SOURCE »

....

To me, this is why last weeks’ puzzle caused such opprobrium, especially as its esoteric knowledge was in an elitist area. I don’t condone the rudeness, and certainly didn’t participate, but I hope this offers some explanation- even the blogger himself admitted he lived in the place in question and could see an answer out of the window!
And yes, of course we should all follow the site rules,
Best wishes to all: setters, bloggers and solvers alike.
Today’s heavily contrived crossword is brought to you by the letter “W”.
Although in fairness GOALLESS DRAW was clever.
Also thought this was harder than the weekend puzzle but I suspect this is the difference between my weekend brain and stressed out work brain.
I liked this, ultimately. But since I tend to use shorter entries as a toehold into the grid, I found it a little off-putting that nearly all of them were part of Paul’s usual array of multi-light entries. Throw me a bone here! Yes, I did get there in the end, albeit with SAVILE ROW unparsed, and found more chuckles than grumbles along the way.
That’s interesting mrpenney@64, I invariably do the same. Always start with the 3s and 4s, maybe the 5s but would choose hyphenated and multi-word entries before the 6s and upwards! Call me a serial flitter.
Which means I do miss any special cleverness that is occasionally baked into doing the clues in order.
And as such, I had exactly the same experience as you, which was indeed off-putting. I got most of it in the end though.
Loved BIRTHDAY SUIT and GOALLESS DRAW (my FOI).
Thanks both
Couldn’t stare at it any more with six to go. Paul seems to go in phases for me. I also liked 16/1 GOALLESS DRAW. Nice pdm for 22a HUGH
2a THREW, I had THROW, figuring it was some odd (British) pronunciation of THROUGH, as in the Cheese Shop sketch, “through the head”
I enjoyed 8a BELARUS. Initially I was trying to make NUCLEAR to go with DETERRENT, but no go
I had 21a SAVILE ROW but couldn’t parse it. Why is “bunfight” = ROW?
Veronica@45 2:52, I like your smell test for a good surface. Mine is similar: could I read it to a stranger, and it would make sense to them? More often than not Paul doesn’t pass the test. 20a “Cast done talking?” and 3d “Antelope raising twin goats” probably the best ones today
I tend to agree with Cellomaniac@54 5:23 re comment numbering. I’ve never had a problem finding the relevant comment, even when the numbers are off by one or two. If anyone wants to go to the trouble, they can include the time stamp for added precision
I was another who was completely stumped by Paul’s offering last week (my incompetence, not his), so it was very comforting to have got back on his wavelength today. Thanks P & M.
Martyn@5:02pm – no-one seems to have answered you. Corns are small grains – which is why “corned beef” is so named, as it was preserved with corns or grains of rock salt.
Mig@8:13pm: A bunfight is a minor argument, hence row or tiff.
I enjoyed this though my biggest gripe was that I don’t like starting a puzzle to find the first across and down clues both direct me somewhere else. I feel a bit cheated of my start!
I’ve only heard “bunfight” to mean a feast or celebration.
I think some people are confusing a bunfight with a beanfeast. A bunfight is definitely a spat.
Excellent crossword today. I got there but I really had to think my way through it. I would say that that is Paul’s forte, paying attention to how the puzzle is going to unfold and reveal itself a bit at a time.

....

INFORMATION SUPPLIED »
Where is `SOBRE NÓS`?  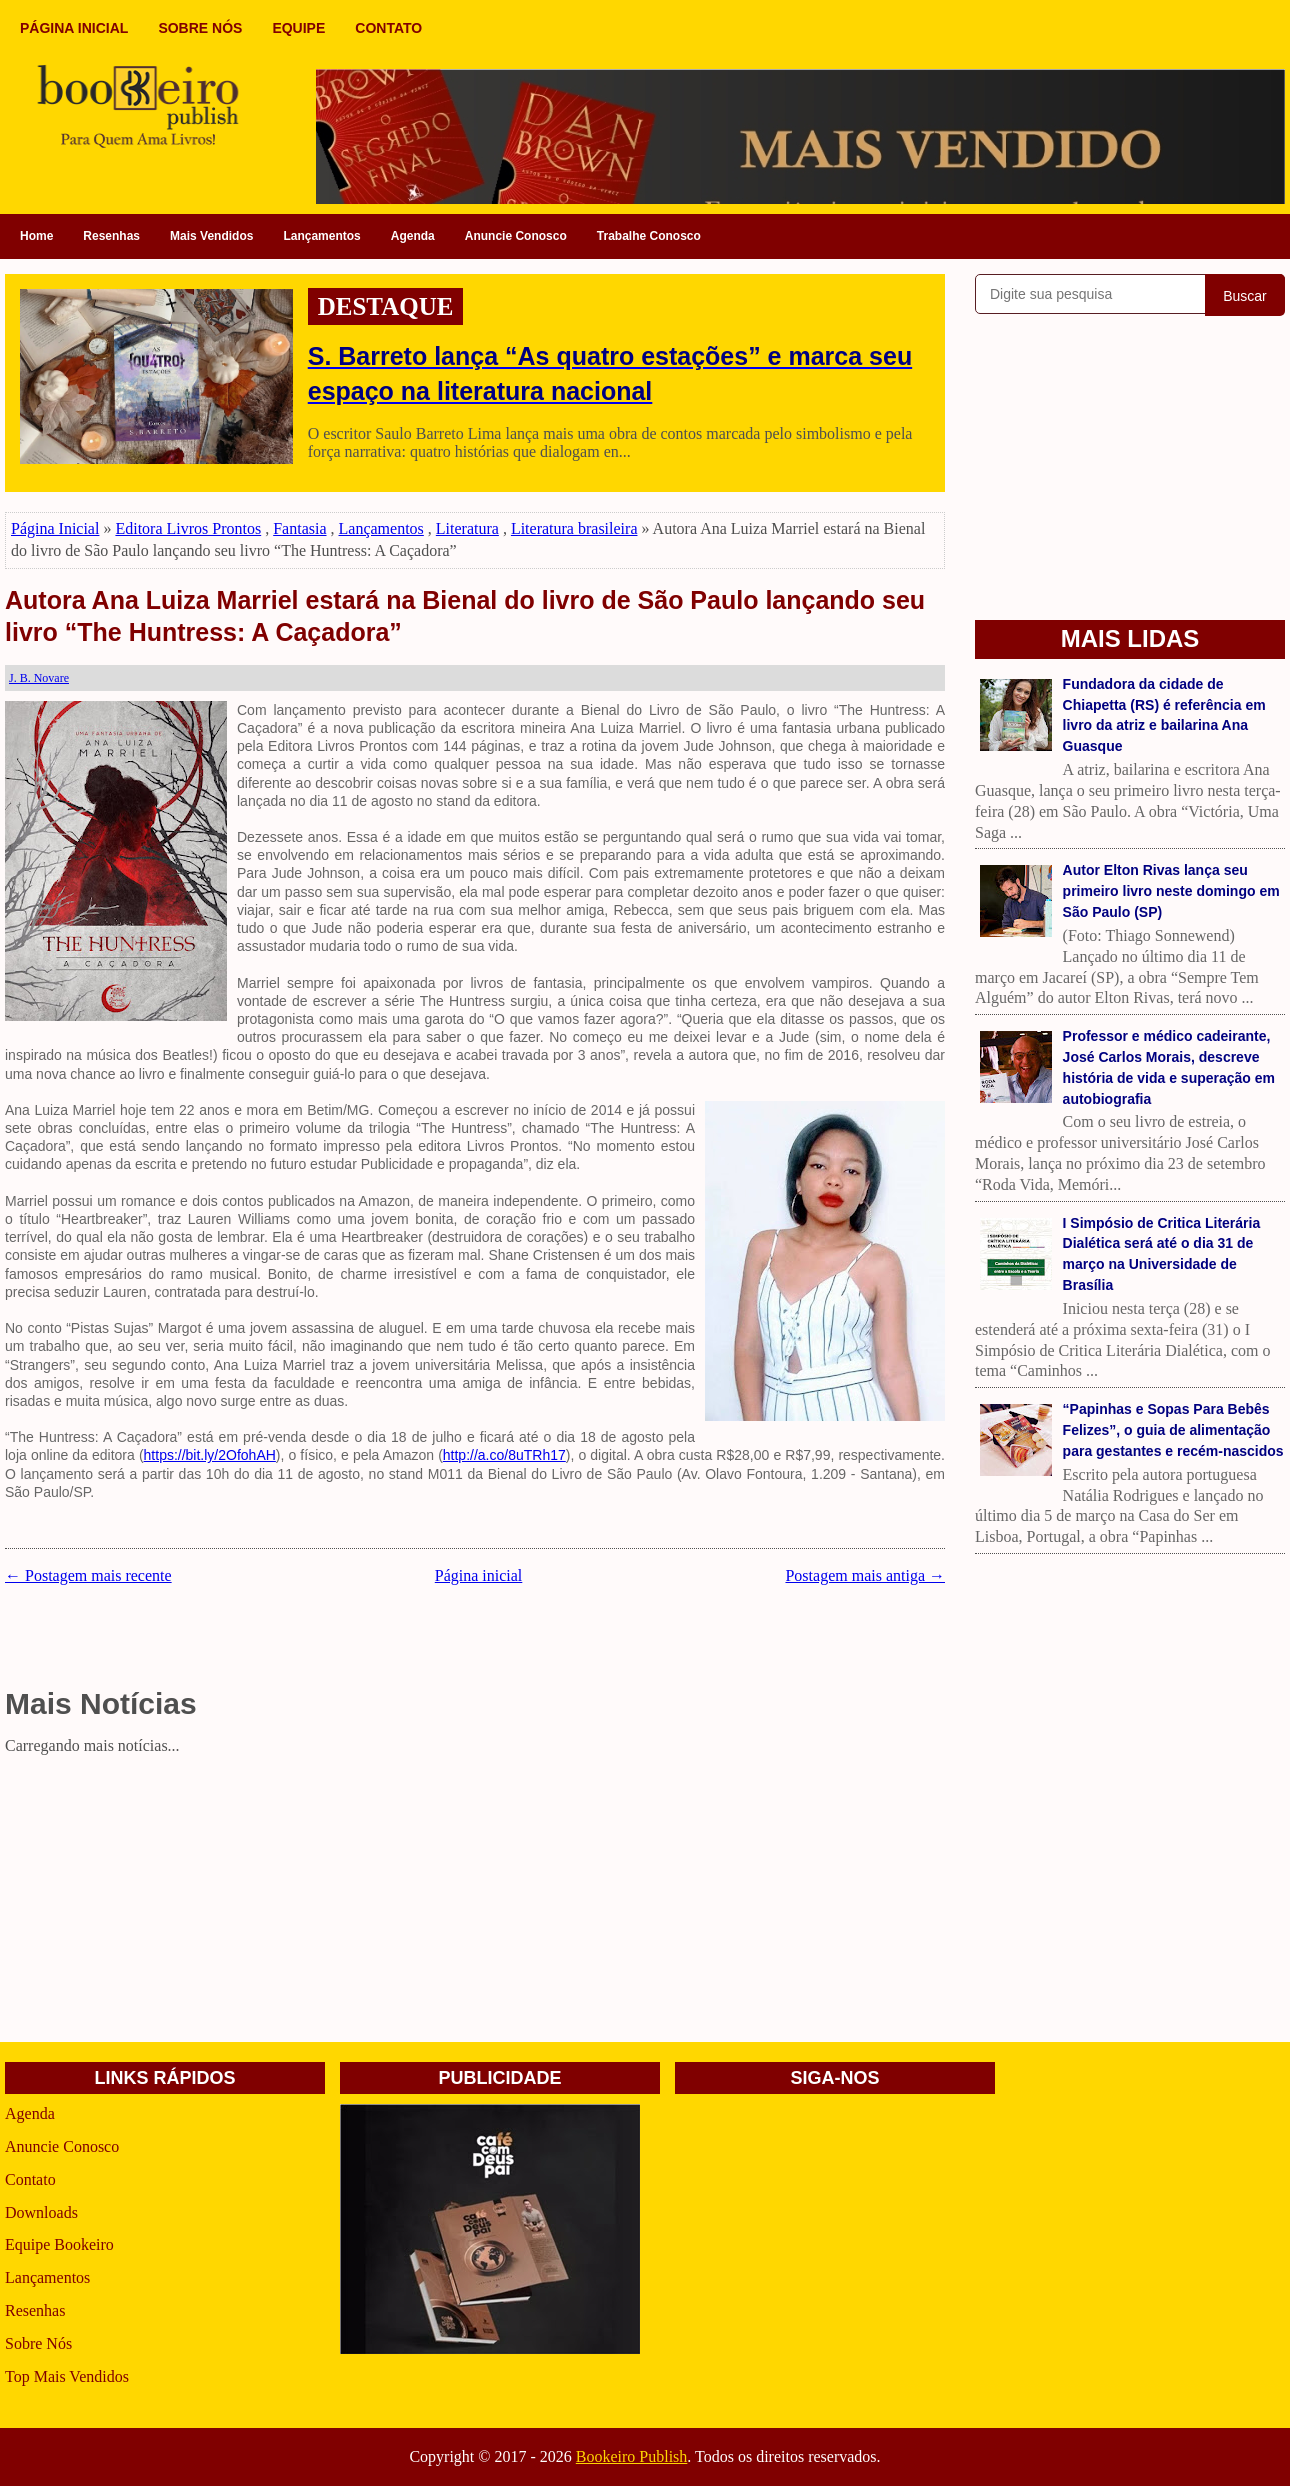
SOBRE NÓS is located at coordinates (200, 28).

....

EXERCISE PROMPT »
Answer from the crossword comments:
(a) Which entry does one commenter name as their FOI?
(b) What did one commenter enter at 2a instead of THREW?
(c) What does the reply to Mig say a bunfight is?
The lines have no connection to the crossword comments.

ANSWER TO THIS TASK »
(a) GOALLESS DRAW
(b) THROW
(c) A minor argument, hence row or tiff